Exercise instructions
Return verbatim the rows that begin with the line containing "508x378 pixels." and end after the line containing "Action: point(415,99)", with both of those lines included.

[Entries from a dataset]
=-=-=-=-=
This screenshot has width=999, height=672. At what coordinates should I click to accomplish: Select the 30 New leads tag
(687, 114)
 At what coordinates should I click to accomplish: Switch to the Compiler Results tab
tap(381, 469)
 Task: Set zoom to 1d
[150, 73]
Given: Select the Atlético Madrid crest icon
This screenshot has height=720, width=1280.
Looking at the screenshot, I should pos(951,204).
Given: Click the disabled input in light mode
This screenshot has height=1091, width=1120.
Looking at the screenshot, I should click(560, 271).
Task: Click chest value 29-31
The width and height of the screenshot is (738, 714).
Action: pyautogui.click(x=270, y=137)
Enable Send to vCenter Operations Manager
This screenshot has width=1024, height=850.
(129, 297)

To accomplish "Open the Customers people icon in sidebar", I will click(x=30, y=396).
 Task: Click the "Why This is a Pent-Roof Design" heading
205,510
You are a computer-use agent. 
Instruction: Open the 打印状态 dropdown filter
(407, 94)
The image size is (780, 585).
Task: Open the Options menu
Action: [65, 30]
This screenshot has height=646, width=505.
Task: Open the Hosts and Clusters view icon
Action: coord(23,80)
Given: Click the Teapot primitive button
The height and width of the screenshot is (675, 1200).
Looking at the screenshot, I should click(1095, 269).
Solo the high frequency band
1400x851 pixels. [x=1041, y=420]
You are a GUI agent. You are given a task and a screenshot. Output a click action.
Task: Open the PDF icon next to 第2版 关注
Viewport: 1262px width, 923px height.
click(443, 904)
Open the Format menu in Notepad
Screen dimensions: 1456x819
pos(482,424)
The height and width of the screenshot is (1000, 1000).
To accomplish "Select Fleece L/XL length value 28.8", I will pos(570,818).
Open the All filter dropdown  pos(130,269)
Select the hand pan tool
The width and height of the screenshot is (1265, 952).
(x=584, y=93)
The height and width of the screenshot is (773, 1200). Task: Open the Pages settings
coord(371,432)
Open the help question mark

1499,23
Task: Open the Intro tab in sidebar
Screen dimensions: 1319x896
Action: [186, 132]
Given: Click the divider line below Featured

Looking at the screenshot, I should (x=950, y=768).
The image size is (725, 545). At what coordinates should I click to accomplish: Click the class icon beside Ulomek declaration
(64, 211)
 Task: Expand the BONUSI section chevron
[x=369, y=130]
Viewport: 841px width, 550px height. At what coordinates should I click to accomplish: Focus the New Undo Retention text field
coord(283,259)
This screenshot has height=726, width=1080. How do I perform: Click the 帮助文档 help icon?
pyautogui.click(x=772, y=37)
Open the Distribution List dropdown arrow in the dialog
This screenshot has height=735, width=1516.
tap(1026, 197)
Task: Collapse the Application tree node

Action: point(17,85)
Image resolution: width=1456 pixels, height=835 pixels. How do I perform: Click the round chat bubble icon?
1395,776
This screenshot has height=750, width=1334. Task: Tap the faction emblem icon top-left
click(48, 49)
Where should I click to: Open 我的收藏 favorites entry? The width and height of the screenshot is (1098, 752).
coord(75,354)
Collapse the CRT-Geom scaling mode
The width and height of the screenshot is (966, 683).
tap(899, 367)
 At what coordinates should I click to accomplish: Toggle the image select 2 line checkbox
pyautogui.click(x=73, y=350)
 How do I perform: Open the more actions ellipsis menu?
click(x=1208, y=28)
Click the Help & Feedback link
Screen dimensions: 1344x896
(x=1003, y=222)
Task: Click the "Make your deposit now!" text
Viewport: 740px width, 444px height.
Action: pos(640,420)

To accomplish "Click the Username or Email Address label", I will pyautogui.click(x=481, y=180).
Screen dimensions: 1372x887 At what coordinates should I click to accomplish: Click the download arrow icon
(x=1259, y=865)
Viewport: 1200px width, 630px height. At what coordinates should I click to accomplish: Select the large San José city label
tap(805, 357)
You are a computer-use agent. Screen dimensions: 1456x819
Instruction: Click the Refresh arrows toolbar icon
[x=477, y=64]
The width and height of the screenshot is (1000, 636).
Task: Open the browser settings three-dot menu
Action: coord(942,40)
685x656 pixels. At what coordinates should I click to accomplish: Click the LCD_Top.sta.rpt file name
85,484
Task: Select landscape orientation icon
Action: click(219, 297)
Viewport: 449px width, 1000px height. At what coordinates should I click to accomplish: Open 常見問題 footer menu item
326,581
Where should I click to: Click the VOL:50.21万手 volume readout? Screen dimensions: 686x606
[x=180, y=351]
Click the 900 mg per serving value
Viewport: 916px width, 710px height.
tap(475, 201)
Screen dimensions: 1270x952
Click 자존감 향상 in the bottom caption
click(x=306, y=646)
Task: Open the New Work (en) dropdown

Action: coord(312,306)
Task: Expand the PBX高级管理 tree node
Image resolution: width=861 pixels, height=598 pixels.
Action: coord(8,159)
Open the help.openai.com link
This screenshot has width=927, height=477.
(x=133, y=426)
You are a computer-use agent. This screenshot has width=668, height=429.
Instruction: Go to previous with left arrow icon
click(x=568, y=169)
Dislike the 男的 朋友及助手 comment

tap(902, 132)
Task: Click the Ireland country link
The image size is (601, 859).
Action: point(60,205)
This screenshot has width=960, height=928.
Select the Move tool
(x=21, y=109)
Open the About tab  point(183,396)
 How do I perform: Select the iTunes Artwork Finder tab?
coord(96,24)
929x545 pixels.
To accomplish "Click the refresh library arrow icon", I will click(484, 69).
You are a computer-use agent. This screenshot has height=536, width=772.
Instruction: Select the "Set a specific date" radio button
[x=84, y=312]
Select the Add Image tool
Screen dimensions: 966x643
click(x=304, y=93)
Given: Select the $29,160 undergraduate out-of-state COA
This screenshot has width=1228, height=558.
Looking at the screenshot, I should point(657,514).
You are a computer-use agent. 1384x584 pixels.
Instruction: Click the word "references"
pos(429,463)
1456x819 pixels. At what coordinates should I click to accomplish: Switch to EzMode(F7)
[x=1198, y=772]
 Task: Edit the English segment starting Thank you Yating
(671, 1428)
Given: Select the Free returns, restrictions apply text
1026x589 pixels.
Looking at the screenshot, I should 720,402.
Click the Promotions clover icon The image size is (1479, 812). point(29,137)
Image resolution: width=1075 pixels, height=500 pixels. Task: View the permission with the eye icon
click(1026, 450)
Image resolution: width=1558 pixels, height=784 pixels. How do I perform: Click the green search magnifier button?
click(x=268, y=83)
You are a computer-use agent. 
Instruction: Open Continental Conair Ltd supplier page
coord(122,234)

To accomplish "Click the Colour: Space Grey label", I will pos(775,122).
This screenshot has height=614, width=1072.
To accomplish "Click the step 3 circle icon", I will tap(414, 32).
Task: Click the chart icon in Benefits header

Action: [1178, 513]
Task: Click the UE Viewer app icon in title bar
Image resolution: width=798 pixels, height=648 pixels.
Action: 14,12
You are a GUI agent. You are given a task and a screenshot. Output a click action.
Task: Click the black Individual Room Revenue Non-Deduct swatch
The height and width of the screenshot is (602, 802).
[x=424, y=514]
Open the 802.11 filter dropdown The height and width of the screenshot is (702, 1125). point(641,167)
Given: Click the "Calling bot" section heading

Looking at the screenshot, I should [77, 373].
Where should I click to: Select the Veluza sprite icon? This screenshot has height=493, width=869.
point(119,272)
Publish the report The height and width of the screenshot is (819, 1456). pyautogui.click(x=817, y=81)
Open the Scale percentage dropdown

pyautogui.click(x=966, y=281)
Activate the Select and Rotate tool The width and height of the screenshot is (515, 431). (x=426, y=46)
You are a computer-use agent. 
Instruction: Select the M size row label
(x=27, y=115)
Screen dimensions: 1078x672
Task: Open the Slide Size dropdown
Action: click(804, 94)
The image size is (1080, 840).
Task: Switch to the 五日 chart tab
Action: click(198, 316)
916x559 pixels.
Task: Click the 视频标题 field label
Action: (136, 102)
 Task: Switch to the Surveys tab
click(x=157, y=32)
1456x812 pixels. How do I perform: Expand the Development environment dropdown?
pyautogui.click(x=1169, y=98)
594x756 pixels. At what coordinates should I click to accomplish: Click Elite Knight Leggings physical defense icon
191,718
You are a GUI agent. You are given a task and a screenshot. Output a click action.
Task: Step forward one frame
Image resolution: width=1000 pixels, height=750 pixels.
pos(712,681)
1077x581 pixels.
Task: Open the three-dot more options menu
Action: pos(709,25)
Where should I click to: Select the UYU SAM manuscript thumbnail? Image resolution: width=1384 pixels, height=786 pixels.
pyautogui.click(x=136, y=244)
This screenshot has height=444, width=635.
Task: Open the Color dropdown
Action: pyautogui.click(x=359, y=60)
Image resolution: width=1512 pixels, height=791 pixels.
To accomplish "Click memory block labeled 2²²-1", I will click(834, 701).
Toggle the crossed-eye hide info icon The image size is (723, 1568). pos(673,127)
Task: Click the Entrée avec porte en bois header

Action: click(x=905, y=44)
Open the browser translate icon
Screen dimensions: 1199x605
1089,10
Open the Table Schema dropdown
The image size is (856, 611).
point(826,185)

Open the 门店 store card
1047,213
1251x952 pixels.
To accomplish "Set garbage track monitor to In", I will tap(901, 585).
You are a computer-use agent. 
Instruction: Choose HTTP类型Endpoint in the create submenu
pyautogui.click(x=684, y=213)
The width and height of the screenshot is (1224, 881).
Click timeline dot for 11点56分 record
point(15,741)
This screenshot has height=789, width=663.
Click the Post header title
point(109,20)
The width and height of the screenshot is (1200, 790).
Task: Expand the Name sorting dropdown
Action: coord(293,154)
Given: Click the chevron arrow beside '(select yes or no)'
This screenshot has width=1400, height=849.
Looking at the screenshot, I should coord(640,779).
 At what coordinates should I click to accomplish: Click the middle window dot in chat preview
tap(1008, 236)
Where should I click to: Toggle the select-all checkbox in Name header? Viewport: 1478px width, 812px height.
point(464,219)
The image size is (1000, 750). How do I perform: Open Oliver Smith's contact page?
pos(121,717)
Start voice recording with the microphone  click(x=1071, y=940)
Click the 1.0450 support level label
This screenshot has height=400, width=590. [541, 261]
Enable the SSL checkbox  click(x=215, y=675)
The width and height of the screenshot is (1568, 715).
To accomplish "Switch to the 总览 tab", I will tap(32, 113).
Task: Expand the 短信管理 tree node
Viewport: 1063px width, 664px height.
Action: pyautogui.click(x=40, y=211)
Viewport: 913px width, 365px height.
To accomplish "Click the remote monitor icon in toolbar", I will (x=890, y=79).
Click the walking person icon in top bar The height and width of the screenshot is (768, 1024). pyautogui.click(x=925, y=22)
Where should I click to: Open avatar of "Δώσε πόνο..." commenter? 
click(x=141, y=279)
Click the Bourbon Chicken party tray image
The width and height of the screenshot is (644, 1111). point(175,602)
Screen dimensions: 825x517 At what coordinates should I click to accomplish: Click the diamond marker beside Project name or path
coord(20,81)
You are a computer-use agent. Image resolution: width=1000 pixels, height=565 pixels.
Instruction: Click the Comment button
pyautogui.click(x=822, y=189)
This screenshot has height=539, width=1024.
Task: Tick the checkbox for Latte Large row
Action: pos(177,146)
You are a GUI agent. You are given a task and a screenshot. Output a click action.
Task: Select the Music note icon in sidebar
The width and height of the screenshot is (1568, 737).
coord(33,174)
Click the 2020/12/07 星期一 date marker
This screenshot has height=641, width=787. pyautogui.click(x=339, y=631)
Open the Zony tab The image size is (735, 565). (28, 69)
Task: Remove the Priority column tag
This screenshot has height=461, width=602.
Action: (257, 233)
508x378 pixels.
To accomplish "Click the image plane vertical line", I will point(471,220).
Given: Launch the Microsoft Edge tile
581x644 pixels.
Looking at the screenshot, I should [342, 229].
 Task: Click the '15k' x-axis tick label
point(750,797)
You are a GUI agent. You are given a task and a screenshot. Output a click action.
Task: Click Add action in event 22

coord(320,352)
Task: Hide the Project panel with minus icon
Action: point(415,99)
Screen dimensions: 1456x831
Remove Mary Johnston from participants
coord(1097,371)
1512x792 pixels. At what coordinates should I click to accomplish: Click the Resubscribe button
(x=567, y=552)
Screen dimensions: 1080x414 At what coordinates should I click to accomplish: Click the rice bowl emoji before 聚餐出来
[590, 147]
=-=-=-=-=
Task response
508x378 pixels.
To accomplish "Click the image plane vertical line", I will point(471,220).
Given: Launch the Microsoft Edge tile
581x644 pixels.
Looking at the screenshot, I should [342, 229].
 Task: Click the '15k' x-axis tick label
point(750,797)
You are a GUI agent. You are given a task and a screenshot. Output a click action.
Task: Click Add action in event 22

coord(320,352)
Task: Hide the Project panel with minus icon
Action: point(415,99)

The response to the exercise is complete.